(Data drawn from a collection)
━━━━

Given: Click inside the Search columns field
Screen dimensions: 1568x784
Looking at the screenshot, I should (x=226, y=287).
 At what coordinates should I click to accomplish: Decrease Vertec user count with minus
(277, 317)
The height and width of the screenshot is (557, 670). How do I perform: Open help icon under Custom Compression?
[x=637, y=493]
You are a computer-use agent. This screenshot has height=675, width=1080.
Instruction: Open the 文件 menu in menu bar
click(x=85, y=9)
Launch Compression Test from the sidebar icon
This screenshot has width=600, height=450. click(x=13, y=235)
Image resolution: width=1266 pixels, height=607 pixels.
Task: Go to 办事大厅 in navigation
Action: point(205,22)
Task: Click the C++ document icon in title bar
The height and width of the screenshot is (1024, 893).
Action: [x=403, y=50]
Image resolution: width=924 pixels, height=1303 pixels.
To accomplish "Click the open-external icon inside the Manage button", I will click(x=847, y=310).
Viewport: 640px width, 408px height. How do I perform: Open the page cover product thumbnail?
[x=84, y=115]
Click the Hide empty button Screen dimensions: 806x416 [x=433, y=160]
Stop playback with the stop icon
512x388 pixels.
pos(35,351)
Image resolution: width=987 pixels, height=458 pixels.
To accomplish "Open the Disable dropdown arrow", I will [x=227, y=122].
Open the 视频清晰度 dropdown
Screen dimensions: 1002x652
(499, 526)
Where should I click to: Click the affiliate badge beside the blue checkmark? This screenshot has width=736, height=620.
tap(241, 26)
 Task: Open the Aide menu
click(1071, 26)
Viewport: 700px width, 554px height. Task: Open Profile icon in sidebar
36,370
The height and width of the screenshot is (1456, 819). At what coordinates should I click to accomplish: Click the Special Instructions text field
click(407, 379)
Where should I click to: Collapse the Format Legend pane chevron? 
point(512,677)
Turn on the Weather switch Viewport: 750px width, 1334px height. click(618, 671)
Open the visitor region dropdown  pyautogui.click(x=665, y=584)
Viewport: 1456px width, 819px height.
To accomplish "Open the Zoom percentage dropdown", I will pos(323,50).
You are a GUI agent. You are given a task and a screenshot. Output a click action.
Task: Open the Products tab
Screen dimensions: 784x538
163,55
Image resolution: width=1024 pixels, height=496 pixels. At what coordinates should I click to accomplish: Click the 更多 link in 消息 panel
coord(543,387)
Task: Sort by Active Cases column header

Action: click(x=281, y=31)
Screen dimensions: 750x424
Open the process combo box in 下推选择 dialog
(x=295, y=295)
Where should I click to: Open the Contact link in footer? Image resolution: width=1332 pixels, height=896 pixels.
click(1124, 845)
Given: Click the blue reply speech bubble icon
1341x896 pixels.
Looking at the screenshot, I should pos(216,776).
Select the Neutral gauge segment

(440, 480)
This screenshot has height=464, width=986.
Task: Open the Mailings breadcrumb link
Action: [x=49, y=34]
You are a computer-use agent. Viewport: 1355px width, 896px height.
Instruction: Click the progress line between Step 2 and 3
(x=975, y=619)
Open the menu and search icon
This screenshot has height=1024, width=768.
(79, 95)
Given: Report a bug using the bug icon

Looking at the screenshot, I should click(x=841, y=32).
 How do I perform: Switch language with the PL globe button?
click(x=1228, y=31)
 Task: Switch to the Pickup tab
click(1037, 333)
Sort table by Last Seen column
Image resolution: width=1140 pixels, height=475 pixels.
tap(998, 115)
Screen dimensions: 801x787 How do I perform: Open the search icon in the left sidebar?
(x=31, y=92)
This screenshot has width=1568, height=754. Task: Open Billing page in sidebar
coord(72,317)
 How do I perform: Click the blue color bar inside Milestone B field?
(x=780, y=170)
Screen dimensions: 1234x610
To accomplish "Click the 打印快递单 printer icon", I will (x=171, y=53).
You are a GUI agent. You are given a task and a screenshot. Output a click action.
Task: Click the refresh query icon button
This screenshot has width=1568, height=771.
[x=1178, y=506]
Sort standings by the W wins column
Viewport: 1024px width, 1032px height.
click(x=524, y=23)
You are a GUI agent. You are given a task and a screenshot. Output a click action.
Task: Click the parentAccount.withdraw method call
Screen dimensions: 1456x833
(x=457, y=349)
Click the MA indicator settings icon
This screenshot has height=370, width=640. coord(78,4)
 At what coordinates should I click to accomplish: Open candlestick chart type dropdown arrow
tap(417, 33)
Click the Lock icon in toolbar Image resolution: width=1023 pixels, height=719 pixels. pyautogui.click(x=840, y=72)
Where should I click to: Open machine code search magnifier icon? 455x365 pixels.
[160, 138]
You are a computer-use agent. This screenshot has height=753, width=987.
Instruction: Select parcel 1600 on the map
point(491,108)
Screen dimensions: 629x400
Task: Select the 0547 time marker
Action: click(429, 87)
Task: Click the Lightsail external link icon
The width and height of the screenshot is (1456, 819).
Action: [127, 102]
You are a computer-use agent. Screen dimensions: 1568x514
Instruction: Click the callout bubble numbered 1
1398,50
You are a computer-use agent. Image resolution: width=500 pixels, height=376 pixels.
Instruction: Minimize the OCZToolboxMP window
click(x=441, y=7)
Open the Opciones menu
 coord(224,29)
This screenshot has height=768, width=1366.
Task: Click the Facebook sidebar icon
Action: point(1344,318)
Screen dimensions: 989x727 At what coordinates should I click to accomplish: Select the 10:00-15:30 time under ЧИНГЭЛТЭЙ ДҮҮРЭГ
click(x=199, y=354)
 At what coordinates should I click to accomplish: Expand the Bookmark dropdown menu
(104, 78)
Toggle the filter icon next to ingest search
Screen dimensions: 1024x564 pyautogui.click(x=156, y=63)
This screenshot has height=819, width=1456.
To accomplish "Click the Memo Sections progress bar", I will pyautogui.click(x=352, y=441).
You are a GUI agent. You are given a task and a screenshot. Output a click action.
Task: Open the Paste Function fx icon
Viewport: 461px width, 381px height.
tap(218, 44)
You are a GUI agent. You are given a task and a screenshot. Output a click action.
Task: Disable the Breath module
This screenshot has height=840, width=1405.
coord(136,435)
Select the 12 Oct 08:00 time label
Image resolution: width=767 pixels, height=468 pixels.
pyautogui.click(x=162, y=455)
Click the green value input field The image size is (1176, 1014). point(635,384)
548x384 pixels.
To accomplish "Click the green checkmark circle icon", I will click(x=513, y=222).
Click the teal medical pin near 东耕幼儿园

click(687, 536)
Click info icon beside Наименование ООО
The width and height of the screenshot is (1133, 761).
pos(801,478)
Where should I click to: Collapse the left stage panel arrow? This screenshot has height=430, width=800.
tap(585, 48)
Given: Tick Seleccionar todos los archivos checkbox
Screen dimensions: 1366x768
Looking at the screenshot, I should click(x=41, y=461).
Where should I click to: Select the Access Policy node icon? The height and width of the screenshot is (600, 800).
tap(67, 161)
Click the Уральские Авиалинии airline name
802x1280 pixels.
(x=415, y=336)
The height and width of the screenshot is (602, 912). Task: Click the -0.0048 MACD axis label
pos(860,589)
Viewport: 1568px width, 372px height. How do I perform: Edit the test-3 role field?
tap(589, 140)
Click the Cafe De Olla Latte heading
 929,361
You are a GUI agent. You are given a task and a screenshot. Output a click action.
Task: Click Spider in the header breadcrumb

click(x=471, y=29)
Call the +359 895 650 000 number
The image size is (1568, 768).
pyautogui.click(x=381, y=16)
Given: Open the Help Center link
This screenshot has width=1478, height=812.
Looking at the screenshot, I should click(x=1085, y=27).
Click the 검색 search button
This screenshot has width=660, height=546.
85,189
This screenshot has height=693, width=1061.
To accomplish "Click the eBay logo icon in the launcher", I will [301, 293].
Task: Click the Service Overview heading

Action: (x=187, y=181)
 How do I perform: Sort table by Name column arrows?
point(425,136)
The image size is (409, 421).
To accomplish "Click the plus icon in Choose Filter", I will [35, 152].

━━━━

Change every "Viewport" in the data above to "Display", and write out all the data again with nothing else altered.

Given: Click inside the Search columns field
Screen dimensions: 1568x784
Looking at the screenshot, I should (x=226, y=287).
 At what coordinates should I click to accomplish: Decrease Vertec user count with minus
(277, 317)
The height and width of the screenshot is (557, 670). How do I perform: Open help icon under Custom Compression?
[x=637, y=493]
You are a computer-use agent. This screenshot has height=675, width=1080.
Instruction: Open the 文件 menu in menu bar
click(x=85, y=9)
Launch Compression Test from the sidebar icon
This screenshot has width=600, height=450. click(x=13, y=235)
Image resolution: width=1266 pixels, height=607 pixels.
Task: Go to 办事大厅 in navigation
Action: point(205,22)
Task: Click the C++ document icon in title bar
The height and width of the screenshot is (1024, 893).
Action: [x=403, y=50]
Image resolution: width=924 pixels, height=1303 pixels.
To accomplish "Click the open-external icon inside the Manage button", I will click(x=847, y=310).
Display: 640px width, 408px height. How do I perform: Open the page cover product thumbnail?
[x=84, y=115]
Click the Hide empty button Screen dimensions: 806x416 [x=433, y=160]
Stop playback with the stop icon
512x388 pixels.
pos(35,351)
Image resolution: width=987 pixels, height=458 pixels.
To accomplish "Open the Disable dropdown arrow", I will [x=227, y=122].
Open the 视频清晰度 dropdown
Screen dimensions: 1002x652
(499, 526)
Where should I click to: Click the affiliate badge beside the blue checkmark? This screenshot has width=736, height=620.
tap(241, 26)
 Task: Open the Aide menu
click(1071, 26)
Display: 700px width, 554px height. Task: Open Profile icon in sidebar
36,370
The height and width of the screenshot is (1456, 819). At what coordinates should I click to accomplish: Click the Special Instructions text field
click(407, 379)
Where should I click to: Collapse the Format Legend pane chevron? 
point(512,677)
Turn on the Weather switch Display: 750px width, 1334px height. click(618, 671)
Open the visitor region dropdown  pyautogui.click(x=665, y=584)
Display: 1456px width, 819px height.
To accomplish "Open the Zoom percentage dropdown", I will pos(323,50).
You are a GUI agent. You are given a task and a screenshot. Output a click action.
Task: Open the Products tab
Screen dimensions: 784x538
163,55
Image resolution: width=1024 pixels, height=496 pixels. At what coordinates should I click to accomplish: Click the 更多 link in 消息 panel
coord(543,387)
Task: Sort by Active Cases column header

Action: click(x=281, y=31)
Screen dimensions: 750x424
Open the process combo box in 下推选择 dialog
(x=295, y=295)
Where should I click to: Open the Contact link in footer? Image resolution: width=1332 pixels, height=896 pixels.
click(1124, 845)
Given: Click the blue reply speech bubble icon
1341x896 pixels.
Looking at the screenshot, I should pos(216,776).
Select the Neutral gauge segment

(440, 480)
This screenshot has height=464, width=986.
Task: Open the Mailings breadcrumb link
Action: [x=49, y=34]
You are a computer-use agent. Display: 1355px width, 896px height.
Instruction: Click the progress line between Step 2 and 3
(x=975, y=619)
Open the menu and search icon
This screenshot has height=1024, width=768.
(79, 95)
Given: Report a bug using the bug icon

Looking at the screenshot, I should click(x=841, y=32).
 How do I perform: Switch language with the PL globe button?
click(x=1228, y=31)
 Task: Switch to the Pickup tab
click(1037, 333)
Sort table by Last Seen column
Image resolution: width=1140 pixels, height=475 pixels.
tap(998, 115)
Screen dimensions: 801x787 How do I perform: Open the search icon in the left sidebar?
(x=31, y=92)
This screenshot has width=1568, height=754. Task: Open Billing page in sidebar
coord(72,317)
 How do I perform: Click the blue color bar inside Milestone B field?
(x=780, y=170)
Screen dimensions: 1234x610
To accomplish "Click the 打印快递单 printer icon", I will (x=171, y=53).
You are a GUI agent. You are given a task and a screenshot. Output a click action.
Task: Click the refresh query icon button
This screenshot has width=1568, height=771.
[x=1178, y=506]
Sort standings by the W wins column
Display: 1024px width, 1032px height.
click(x=524, y=23)
You are a GUI agent. You are given a task and a screenshot. Output a click action.
Task: Click the parentAccount.withdraw method call
Screen dimensions: 1456x833
(x=457, y=349)
Click the MA indicator settings icon
This screenshot has height=370, width=640. coord(78,4)
 At what coordinates should I click to accomplish: Open candlestick chart type dropdown arrow
tap(417, 33)
Click the Lock icon in toolbar Image resolution: width=1023 pixels, height=719 pixels. pyautogui.click(x=840, y=72)
Where should I click to: Open machine code search magnifier icon? 455x365 pixels.
[160, 138]
You are a computer-use agent. This screenshot has height=753, width=987.
Instruction: Select parcel 1600 on the map
point(491,108)
Screen dimensions: 629x400
Task: Select the 0547 time marker
Action: click(429, 87)
Task: Click the Lightsail external link icon
The width and height of the screenshot is (1456, 819).
Action: [127, 102]
You are a computer-use agent. Screen dimensions: 1568x514
Instruction: Click the callout bubble numbered 1
1398,50
You are a computer-use agent. Image resolution: width=500 pixels, height=376 pixels.
Instruction: Minimize the OCZToolboxMP window
click(x=441, y=7)
Open the Opciones menu
 coord(224,29)
This screenshot has height=768, width=1366.
Task: Click the Facebook sidebar icon
Action: point(1344,318)
Screen dimensions: 989x727 At what coordinates should I click to accomplish: Select the 10:00-15:30 time under ЧИНГЭЛТЭЙ ДҮҮРЭГ
click(x=199, y=354)
 At what coordinates should I click to accomplish: Expand the Bookmark dropdown menu
(104, 78)
Toggle the filter icon next to ingest search
Screen dimensions: 1024x564 pyautogui.click(x=156, y=63)
This screenshot has height=819, width=1456.
To accomplish "Click the Memo Sections progress bar", I will pyautogui.click(x=352, y=441).
You are a GUI agent. You are given a task and a screenshot. Output a click action.
Task: Open the Paste Function fx icon
Display: 461px width, 381px height.
tap(218, 44)
You are a GUI agent. You are given a task and a screenshot. Output a click action.
Task: Disable the Breath module
This screenshot has height=840, width=1405.
coord(136,435)
Select the 12 Oct 08:00 time label
Image resolution: width=767 pixels, height=468 pixels.
pyautogui.click(x=162, y=455)
Click the green value input field The image size is (1176, 1014). point(635,384)
548x384 pixels.
To accomplish "Click the green checkmark circle icon", I will click(x=513, y=222).
Click the teal medical pin near 东耕幼儿园

click(687, 536)
Click info icon beside Наименование ООО
The width and height of the screenshot is (1133, 761).
pos(801,478)
Where should I click to: Collapse the left stage panel arrow? This screenshot has height=430, width=800.
tap(585, 48)
Given: Tick Seleccionar todos los archivos checkbox
Screen dimensions: 1366x768
Looking at the screenshot, I should click(x=41, y=461).
Where should I click to: Select the Access Policy node icon? The height and width of the screenshot is (600, 800).
tap(67, 161)
Click the Уральские Авиалинии airline name
802x1280 pixels.
(x=415, y=336)
The height and width of the screenshot is (602, 912). Task: Click the -0.0048 MACD axis label
pos(860,589)
Display: 1568px width, 372px height. How do I perform: Edit the test-3 role field?
tap(589, 140)
Click the Cafe De Olla Latte heading
 929,361
You are a GUI agent. You are given a task and a screenshot. Output a click action.
Task: Click Spider in the header breadcrumb

click(x=471, y=29)
Call the +359 895 650 000 number
The image size is (1568, 768).
pyautogui.click(x=381, y=16)
Given: Open the Help Center link
This screenshot has width=1478, height=812.
Looking at the screenshot, I should click(x=1085, y=27).
Click the 검색 search button
This screenshot has width=660, height=546.
85,189
This screenshot has height=693, width=1061.
To accomplish "Click the eBay logo icon in the launcher", I will [301, 293].
Task: Click the Service Overview heading

Action: (x=187, y=181)
 How do I perform: Sort table by Name column arrows?
point(425,136)
The image size is (409, 421).
To accomplish "Click the plus icon in Choose Filter", I will [35, 152].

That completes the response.